- **Set task**
Switch each occurrence of "GUI agent" to "interface agent" throughout the entries below, and reproduce every line otherwise unchanged.

- **Entries**
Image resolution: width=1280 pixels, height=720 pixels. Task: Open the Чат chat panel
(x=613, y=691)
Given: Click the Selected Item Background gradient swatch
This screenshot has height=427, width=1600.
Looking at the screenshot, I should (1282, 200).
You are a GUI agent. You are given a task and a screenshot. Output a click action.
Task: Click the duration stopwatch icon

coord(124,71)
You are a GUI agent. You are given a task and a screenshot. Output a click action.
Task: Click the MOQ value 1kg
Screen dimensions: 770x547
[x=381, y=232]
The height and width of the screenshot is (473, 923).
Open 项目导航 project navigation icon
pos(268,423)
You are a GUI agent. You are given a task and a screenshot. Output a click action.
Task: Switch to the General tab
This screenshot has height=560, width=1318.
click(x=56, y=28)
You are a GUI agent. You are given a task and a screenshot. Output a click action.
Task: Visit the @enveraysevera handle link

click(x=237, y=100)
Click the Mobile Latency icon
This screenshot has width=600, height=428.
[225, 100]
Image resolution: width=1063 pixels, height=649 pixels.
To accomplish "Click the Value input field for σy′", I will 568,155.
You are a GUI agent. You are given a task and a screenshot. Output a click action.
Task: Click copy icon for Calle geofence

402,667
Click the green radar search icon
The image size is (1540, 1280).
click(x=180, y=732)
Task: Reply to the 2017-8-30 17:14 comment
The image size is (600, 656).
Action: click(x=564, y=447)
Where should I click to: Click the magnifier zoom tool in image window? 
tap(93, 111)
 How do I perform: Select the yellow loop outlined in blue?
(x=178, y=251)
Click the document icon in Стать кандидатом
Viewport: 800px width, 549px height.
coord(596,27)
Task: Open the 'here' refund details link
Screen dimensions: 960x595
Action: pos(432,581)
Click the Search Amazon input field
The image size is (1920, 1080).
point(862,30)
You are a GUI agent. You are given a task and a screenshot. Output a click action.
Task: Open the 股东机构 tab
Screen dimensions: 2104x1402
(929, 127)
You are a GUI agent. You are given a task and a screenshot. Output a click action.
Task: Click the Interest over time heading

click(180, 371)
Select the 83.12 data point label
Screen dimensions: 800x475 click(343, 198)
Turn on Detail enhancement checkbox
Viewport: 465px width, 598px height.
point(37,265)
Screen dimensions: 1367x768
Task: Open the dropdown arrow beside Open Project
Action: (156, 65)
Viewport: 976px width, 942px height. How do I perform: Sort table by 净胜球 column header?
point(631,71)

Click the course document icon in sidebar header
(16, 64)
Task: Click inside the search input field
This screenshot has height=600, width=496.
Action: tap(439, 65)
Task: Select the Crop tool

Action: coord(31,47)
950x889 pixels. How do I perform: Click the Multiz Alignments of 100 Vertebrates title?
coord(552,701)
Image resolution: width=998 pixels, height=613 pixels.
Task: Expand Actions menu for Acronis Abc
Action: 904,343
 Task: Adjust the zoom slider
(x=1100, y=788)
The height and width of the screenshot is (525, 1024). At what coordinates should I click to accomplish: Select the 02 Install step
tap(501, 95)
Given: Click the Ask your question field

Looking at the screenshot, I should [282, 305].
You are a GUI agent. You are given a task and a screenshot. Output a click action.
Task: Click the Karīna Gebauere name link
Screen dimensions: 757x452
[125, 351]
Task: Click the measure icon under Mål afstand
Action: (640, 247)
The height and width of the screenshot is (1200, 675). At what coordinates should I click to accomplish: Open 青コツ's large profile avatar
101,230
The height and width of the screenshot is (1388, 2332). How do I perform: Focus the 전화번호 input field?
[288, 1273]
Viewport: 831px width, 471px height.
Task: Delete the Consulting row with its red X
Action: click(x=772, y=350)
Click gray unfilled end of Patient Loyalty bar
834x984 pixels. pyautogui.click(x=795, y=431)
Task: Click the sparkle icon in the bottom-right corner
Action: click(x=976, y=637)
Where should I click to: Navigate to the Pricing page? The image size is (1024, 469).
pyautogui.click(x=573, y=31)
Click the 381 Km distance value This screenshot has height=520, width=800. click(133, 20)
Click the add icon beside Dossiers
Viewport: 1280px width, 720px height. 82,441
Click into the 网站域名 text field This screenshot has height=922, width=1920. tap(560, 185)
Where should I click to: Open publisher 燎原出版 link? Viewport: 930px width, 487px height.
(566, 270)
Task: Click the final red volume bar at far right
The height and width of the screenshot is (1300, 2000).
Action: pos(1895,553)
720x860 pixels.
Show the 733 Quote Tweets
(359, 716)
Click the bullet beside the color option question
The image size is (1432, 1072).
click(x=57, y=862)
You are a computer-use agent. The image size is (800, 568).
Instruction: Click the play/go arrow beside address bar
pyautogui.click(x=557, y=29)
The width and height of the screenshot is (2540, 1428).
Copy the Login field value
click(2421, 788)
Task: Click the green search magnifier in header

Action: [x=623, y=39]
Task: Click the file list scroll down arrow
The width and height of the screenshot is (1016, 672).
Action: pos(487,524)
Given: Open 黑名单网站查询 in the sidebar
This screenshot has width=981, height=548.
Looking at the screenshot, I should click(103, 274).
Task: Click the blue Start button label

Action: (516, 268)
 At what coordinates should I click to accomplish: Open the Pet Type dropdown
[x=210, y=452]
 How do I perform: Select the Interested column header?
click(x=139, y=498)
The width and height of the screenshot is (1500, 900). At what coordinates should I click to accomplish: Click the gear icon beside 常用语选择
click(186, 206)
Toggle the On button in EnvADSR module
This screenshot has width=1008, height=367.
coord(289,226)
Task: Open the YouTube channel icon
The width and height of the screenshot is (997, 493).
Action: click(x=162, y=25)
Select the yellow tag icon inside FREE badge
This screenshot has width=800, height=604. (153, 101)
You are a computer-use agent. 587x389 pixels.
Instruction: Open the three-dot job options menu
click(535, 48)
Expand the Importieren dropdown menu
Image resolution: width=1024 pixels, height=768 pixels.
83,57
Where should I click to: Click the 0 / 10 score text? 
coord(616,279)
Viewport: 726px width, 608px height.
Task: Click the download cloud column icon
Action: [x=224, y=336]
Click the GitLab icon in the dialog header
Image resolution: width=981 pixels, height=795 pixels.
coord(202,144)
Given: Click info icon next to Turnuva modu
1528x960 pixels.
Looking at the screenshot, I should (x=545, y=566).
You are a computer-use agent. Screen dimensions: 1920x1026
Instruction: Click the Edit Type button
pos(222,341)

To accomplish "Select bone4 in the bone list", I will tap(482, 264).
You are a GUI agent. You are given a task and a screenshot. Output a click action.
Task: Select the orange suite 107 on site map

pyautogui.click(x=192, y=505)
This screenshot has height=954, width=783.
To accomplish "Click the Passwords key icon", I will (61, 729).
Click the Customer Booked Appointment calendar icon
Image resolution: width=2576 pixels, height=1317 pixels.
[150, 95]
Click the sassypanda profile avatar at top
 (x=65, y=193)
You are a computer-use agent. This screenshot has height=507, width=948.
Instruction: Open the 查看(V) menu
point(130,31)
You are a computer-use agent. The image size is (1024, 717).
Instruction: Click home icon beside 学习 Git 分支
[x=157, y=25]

- **Written solution**
Image resolution: width=1280 pixels, height=720 pixels. Task: Open the Чат chat panel
(x=613, y=691)
Given: Click the Selected Item Background gradient swatch
This screenshot has height=427, width=1600.
Looking at the screenshot, I should (1282, 200).
You are a interface agent. You are given a task and a screenshot. Output a click action.
Task: Click the duration stopwatch icon

coord(124,71)
You are a interface agent. You are given a task and a screenshot. Output a click action.
Task: Click the MOQ value 1kg
Screen dimensions: 770x547
[x=381, y=232]
The height and width of the screenshot is (473, 923).
Open 项目导航 project navigation icon
pos(268,423)
You are a interface agent. You are given a task and a screenshot. Output a click action.
Task: Switch to the General tab
This screenshot has height=560, width=1318.
click(x=56, y=28)
You are a interface agent. You are given a task and a screenshot. Output a click action.
Task: Visit the @enveraysevera handle link

click(x=237, y=100)
Click the Mobile Latency icon
This screenshot has width=600, height=428.
[225, 100]
Image resolution: width=1063 pixels, height=649 pixels.
To accomplish "Click the Value input field for σy′", I will 568,155.
You are a interface agent. You are given a task and a screenshot. Output a click action.
Task: Click copy icon for Calle geofence

402,667
Click the green radar search icon
The image size is (1540, 1280).
click(x=180, y=732)
Task: Reply to the 2017-8-30 17:14 comment
The image size is (600, 656).
Action: click(x=564, y=447)
Where should I click to: Click the magnifier zoom tool in image window? 
tap(93, 111)
 How do I perform: Select the yellow loop outlined in blue?
(x=178, y=251)
Click the document icon in Стать кандидатом
Viewport: 800px width, 549px height.
coord(596,27)
Task: Open the 'here' refund details link
Screen dimensions: 960x595
Action: pos(432,581)
Click the Search Amazon input field
The image size is (1920, 1080).
point(862,30)
You are a interface agent. You are given a task and a screenshot. Output a click action.
Task: Open the 股东机构 tab
Screen dimensions: 2104x1402
(929, 127)
You are a interface agent. You are given a task and a screenshot. Output a click action.
Task: Click the Interest over time heading

click(180, 371)
Select the 83.12 data point label
Screen dimensions: 800x475 click(343, 198)
Turn on Detail enhancement checkbox
Viewport: 465px width, 598px height.
point(37,265)
Screen dimensions: 1367x768
Task: Open the dropdown arrow beside Open Project
Action: (156, 65)
Viewport: 976px width, 942px height. How do I perform: Sort table by 净胜球 column header?
point(631,71)

Click the course document icon in sidebar header
(16, 64)
Task: Click inside the search input field
This screenshot has height=600, width=496.
Action: tap(439, 65)
Task: Select the Crop tool

Action: coord(31,47)
950x889 pixels. How do I perform: Click the Multiz Alignments of 100 Vertebrates title?
coord(552,701)
Image resolution: width=998 pixels, height=613 pixels.
Task: Expand Actions menu for Acronis Abc
Action: 904,343
 Task: Adjust the zoom slider
(x=1100, y=788)
The height and width of the screenshot is (525, 1024). At what coordinates should I click to accomplish: Select the 02 Install step
tap(501, 95)
Given: Click the Ask your question field

Looking at the screenshot, I should [282, 305].
You are a interface agent. You are given a task and a screenshot. Output a click action.
Task: Click the Karīna Gebauere name link
Screen dimensions: 757x452
[125, 351]
Task: Click the measure icon under Mål afstand
Action: (640, 247)
The height and width of the screenshot is (1200, 675). At what coordinates should I click to accomplish: Open 青コツ's large profile avatar
101,230
The height and width of the screenshot is (1388, 2332). How do I perform: Focus the 전화번호 input field?
[288, 1273]
Viewport: 831px width, 471px height.
Task: Delete the Consulting row with its red X
Action: click(x=772, y=350)
Click gray unfilled end of Patient Loyalty bar
834x984 pixels. pyautogui.click(x=795, y=431)
Task: Click the sparkle icon in the bottom-right corner
Action: click(x=976, y=637)
Where should I click to: Navigate to the Pricing page? The image size is (1024, 469).
pyautogui.click(x=573, y=31)
Click the 381 Km distance value This screenshot has height=520, width=800. click(133, 20)
Click the add icon beside Dossiers
Viewport: 1280px width, 720px height. 82,441
Click into the 网站域名 text field This screenshot has height=922, width=1920. tap(560, 185)
Where should I click to: Open publisher 燎原出版 link? Viewport: 930px width, 487px height.
(566, 270)
Task: Click the final red volume bar at far right
The height and width of the screenshot is (1300, 2000).
Action: pos(1895,553)
720x860 pixels.
Show the 733 Quote Tweets
(359, 716)
Click the bullet beside the color option question
The image size is (1432, 1072).
click(x=57, y=862)
You are a computer-use agent. The image size is (800, 568).
Instruction: Click the play/go arrow beside address bar
pyautogui.click(x=557, y=29)
The width and height of the screenshot is (2540, 1428).
Copy the Login field value
click(2421, 788)
Task: Click the green search magnifier in header

Action: [x=623, y=39]
Task: Click the file list scroll down arrow
The width and height of the screenshot is (1016, 672).
Action: pos(487,524)
Given: Open 黑名单网站查询 in the sidebar
This screenshot has width=981, height=548.
Looking at the screenshot, I should click(103, 274).
Task: Click the blue Start button label

Action: (516, 268)
 At what coordinates should I click to accomplish: Open the Pet Type dropdown
[x=210, y=452]
 How do I perform: Select the Interested column header?
click(x=139, y=498)
The width and height of the screenshot is (1500, 900). At what coordinates should I click to accomplish: Click the gear icon beside 常用语选择
click(186, 206)
Toggle the On button in EnvADSR module
This screenshot has width=1008, height=367.
coord(289,226)
Task: Open the YouTube channel icon
The width and height of the screenshot is (997, 493).
Action: click(x=162, y=25)
Select the yellow tag icon inside FREE badge
This screenshot has width=800, height=604. (153, 101)
You are a computer-use agent. 587x389 pixels.
Instruction: Open the three-dot job options menu
click(535, 48)
Expand the Importieren dropdown menu
Image resolution: width=1024 pixels, height=768 pixels.
83,57
Where should I click to: Click the 0 / 10 score text? 
coord(616,279)
Viewport: 726px width, 608px height.
Task: Click the download cloud column icon
Action: [x=224, y=336]
Click the GitLab icon in the dialog header
Image resolution: width=981 pixels, height=795 pixels.
coord(202,144)
Given: Click info icon next to Turnuva modu
1528x960 pixels.
Looking at the screenshot, I should (x=545, y=566).
You are a computer-use agent. Screen dimensions: 1920x1026
Instruction: Click the Edit Type button
pos(222,341)

To accomplish "Select bone4 in the bone list", I will tap(482, 264).
You are a interface agent. You are given a task and a screenshot. Output a click action.
Task: Select the orange suite 107 on site map

pyautogui.click(x=192, y=505)
This screenshot has height=954, width=783.
To accomplish "Click the Passwords key icon", I will (61, 729).
Click the Customer Booked Appointment calendar icon
Image resolution: width=2576 pixels, height=1317 pixels.
[150, 95]
Click the sassypanda profile avatar at top
 (x=65, y=193)
You are a computer-use agent. This screenshot has height=507, width=948.
Instruction: Open the 查看(V) menu
point(130,31)
You are a computer-use agent. The image size is (1024, 717).
Instruction: Click home icon beside 学习 Git 分支
[x=157, y=25]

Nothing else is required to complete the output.